Of re-connecting all the pieces with Her flow. No different than the Nile or the Ganges, the Hudson River performs many symbolic tasks within the psyche of this community situated at the confluence of changing times, carrying away men’s pain, answering questions, absorbing and transforming the existential anxieties, binding the many different realms (factories, brothels, individuals, owls, bees, crickets) fragmented by forced industrialization, while bridging in time some 200 years of life on its shores with its singular flow.
Society induced alienation of people from their true nature is nothing new. Thus, the album’s architectural concept follows two axis: one horizontal, binding things in space, and one vertical, binding things in time.
The last song of the album is a meditation-invocation-prayer to the holy river, whose sacred being shows man graceful flow through life obstacles, teaching him to get over his “striving and making” in this world – “such a difficult place” – by showing “flow on with such grace”. “Ever changing”, as life, in previous songs, the holy river is here “deep”, as She is the only one that can contain,
“hold the tears”, listen and transform man’s sorrows. Through this song, the singer jumps to a higher existential stanza, merging with the metaphysical being of the river,
”singing the same language” as Her, calling himself Her true lover, thus merging and participating with the entire cosmos.

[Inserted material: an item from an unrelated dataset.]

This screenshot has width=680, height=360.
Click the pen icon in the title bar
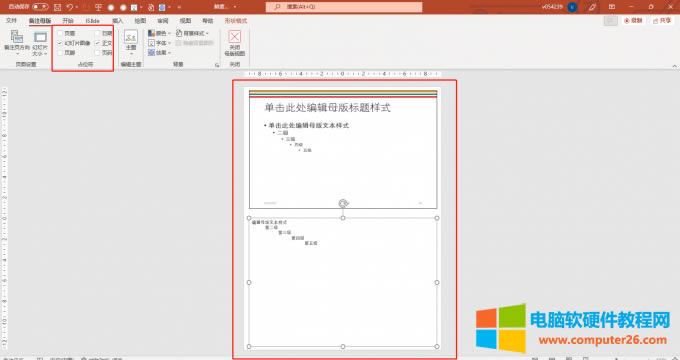click(x=592, y=7)
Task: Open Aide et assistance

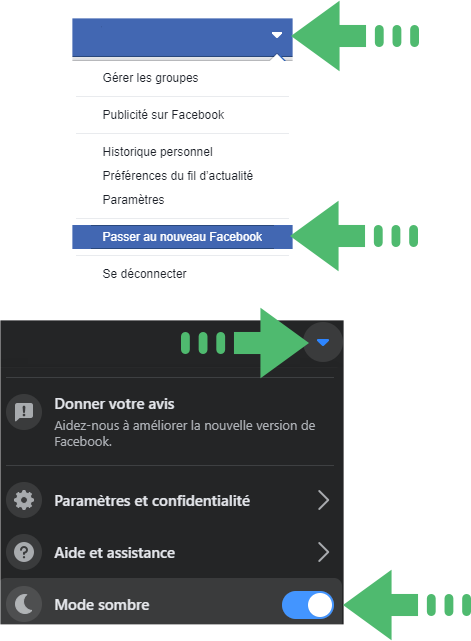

After all, water – the substance of the river – is, as Thales from Millet said some 2,600 years ago the underlying principle of all things in the Universe.
The water flows through all creation, through trees, through air uplifting clouds only to flow back down to earth as rain feeding the soil, the rivers and the oceans.
When wind is embracing Water it brings up waves, and the reflection of the moon and the stars in the water connects our plane with the infinite space.
Our soul landscape needs water from our inner river essence to clean, nourish and course our moments of joy, passion, longing, sorrow and newfound hope, bringing up, embryonically, the idea that all things are one.